With civil unrest erupting across the U.S., protesters vocalizing their support for the black community are being threatened with military force. America’s streets and skies are being flooded with officers from multiple federal agencies - the Army, FBI, ICE, CBP and DEA to name a few - called in to assist in Trump’s “domination” of dissenting voices.
They come armed with next-generation surveillance technologies, many of them spying from the skies above, hooked up to inconspicuous drones that can autonomously track people. These devices have cost the U.S. government tens of millions of dollars in the last year alone, according to a Forbes review of contract records.
‘The Selfie Drone’
Skydio, a drone startup backed by basketball player and investor Kevin Durant, is perhaps the most surprising recent addition to the government’s aerial surveillance arsenal. Founded by two ex-Google software engineers and former MIT students - CEO Adam Bry and CTO Abraham Bachrach - it made its name as a fun, artificial intelligence-powered, consumer-focused unmanned aerial system.
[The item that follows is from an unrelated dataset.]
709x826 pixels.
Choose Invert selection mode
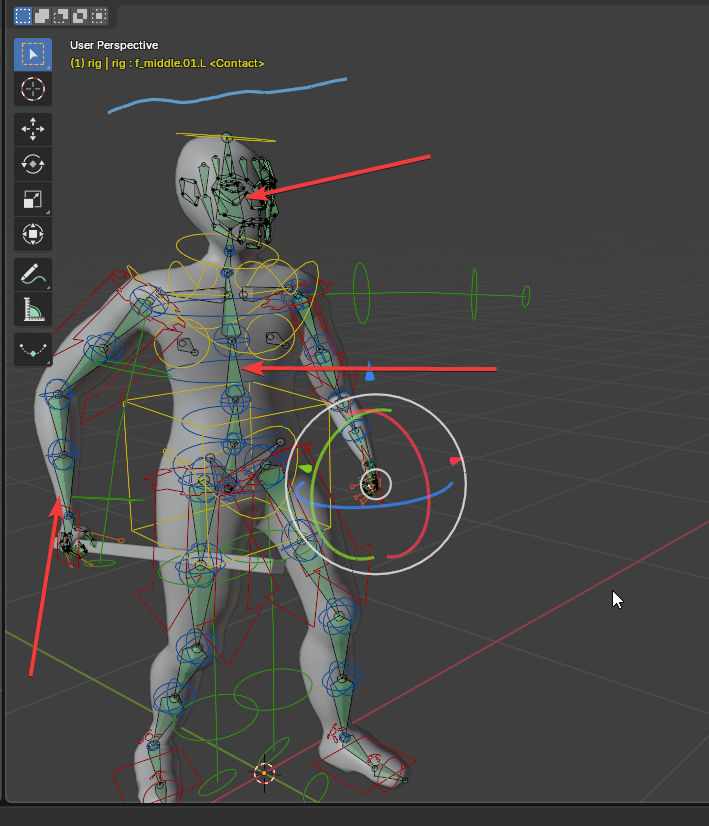[80, 16]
Some dubbed it the “selfie drone” because of its ability to autonomously track and film a subject, as well as its ease of use via an iPhone or Android smartphone. Its first drone - launched in February 2018 - quickly sold out after rave reviews, one calling it “clearly the smartest drone on the planet.” The Skydio 2, costing $999, was released in 2019, promising to “fly itself while intelligently motion tracking a subject.” The subject could either be a person “doing any activity,” or a car.